*** Opening of Given records ***

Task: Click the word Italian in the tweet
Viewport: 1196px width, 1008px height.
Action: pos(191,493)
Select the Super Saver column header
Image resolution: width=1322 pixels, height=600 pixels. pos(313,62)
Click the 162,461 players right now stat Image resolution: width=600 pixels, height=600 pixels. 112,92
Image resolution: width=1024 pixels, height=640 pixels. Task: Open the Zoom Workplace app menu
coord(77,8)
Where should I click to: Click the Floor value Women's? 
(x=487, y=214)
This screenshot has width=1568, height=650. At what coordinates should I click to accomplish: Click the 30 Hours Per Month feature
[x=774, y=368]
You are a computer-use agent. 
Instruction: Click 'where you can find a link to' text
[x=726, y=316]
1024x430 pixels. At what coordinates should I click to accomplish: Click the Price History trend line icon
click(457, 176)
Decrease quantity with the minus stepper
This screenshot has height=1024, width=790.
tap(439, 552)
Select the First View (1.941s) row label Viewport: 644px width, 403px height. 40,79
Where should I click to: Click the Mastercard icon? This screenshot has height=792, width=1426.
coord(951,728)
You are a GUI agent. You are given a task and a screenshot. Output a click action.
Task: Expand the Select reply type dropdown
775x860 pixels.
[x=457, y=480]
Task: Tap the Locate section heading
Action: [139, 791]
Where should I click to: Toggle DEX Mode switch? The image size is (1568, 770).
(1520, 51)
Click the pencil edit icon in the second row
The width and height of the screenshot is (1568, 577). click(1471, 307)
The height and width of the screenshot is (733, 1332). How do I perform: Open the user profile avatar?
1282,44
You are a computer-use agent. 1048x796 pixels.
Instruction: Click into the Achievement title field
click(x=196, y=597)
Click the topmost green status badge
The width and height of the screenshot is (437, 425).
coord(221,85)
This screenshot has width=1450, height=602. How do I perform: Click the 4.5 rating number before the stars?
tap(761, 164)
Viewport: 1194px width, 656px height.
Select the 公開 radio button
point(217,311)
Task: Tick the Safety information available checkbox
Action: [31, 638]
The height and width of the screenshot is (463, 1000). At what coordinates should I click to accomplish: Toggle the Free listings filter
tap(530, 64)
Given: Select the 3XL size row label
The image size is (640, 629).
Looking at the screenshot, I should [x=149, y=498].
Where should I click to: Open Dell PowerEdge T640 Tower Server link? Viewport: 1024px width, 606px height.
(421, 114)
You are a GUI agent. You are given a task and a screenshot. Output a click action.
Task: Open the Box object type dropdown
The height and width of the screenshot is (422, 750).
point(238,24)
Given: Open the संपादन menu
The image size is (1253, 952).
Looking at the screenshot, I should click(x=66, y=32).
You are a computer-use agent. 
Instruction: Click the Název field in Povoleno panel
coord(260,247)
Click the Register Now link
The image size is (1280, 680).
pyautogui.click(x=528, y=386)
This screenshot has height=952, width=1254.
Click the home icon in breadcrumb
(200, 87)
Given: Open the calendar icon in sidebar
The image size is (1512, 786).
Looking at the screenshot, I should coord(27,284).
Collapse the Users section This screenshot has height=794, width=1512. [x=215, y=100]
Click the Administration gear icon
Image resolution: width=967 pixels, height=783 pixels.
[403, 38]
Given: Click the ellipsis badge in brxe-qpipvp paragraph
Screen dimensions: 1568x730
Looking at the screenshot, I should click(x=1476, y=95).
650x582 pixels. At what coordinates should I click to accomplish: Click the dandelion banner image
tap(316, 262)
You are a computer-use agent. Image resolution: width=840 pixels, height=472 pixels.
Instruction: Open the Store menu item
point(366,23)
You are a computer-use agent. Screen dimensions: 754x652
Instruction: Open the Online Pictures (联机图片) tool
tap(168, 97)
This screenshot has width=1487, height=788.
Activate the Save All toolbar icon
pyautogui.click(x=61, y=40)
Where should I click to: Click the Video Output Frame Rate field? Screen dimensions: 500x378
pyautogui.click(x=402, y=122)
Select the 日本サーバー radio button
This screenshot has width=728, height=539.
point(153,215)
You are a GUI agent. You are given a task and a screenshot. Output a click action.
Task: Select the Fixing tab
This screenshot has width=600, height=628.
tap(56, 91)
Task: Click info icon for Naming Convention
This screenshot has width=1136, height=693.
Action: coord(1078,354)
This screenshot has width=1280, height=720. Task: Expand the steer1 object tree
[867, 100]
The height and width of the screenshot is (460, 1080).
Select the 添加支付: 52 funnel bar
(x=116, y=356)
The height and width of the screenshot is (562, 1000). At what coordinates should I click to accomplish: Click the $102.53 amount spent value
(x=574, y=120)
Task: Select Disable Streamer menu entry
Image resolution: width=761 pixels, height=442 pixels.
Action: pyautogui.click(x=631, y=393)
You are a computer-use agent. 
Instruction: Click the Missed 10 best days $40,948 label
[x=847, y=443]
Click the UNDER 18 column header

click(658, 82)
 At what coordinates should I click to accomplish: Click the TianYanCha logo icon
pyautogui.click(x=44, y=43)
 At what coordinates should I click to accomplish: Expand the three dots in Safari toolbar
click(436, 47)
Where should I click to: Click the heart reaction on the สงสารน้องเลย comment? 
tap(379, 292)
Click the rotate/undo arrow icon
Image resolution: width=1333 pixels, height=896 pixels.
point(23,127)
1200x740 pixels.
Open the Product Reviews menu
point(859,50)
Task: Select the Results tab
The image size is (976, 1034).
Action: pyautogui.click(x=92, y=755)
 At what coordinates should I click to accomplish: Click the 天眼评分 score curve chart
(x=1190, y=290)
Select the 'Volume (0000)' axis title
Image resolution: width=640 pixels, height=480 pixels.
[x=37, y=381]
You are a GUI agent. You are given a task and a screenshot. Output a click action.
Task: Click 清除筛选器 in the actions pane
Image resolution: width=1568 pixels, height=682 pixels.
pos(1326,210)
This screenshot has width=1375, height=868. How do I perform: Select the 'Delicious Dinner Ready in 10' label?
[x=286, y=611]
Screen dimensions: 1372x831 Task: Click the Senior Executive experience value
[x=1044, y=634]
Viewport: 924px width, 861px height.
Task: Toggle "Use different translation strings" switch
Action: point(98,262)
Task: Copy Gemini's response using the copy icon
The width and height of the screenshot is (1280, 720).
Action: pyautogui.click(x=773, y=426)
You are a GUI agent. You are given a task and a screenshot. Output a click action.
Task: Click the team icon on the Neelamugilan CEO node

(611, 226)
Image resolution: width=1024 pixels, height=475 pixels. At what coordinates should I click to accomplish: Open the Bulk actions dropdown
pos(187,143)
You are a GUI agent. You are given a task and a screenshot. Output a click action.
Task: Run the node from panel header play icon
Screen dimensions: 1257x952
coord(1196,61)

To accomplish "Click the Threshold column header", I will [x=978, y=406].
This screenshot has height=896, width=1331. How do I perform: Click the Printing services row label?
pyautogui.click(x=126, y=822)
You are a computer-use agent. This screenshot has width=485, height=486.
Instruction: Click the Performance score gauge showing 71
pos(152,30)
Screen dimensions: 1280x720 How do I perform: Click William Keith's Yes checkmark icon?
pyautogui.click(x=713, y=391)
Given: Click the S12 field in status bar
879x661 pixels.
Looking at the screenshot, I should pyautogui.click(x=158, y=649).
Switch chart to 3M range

*** Close of Given records ***

> **Task brief**
Throughout the data above, copy all lines where the word "type" is found.

> **Written solution**
Task: Expand the Select reply type dropdown
Task: Open the Box object type dropdown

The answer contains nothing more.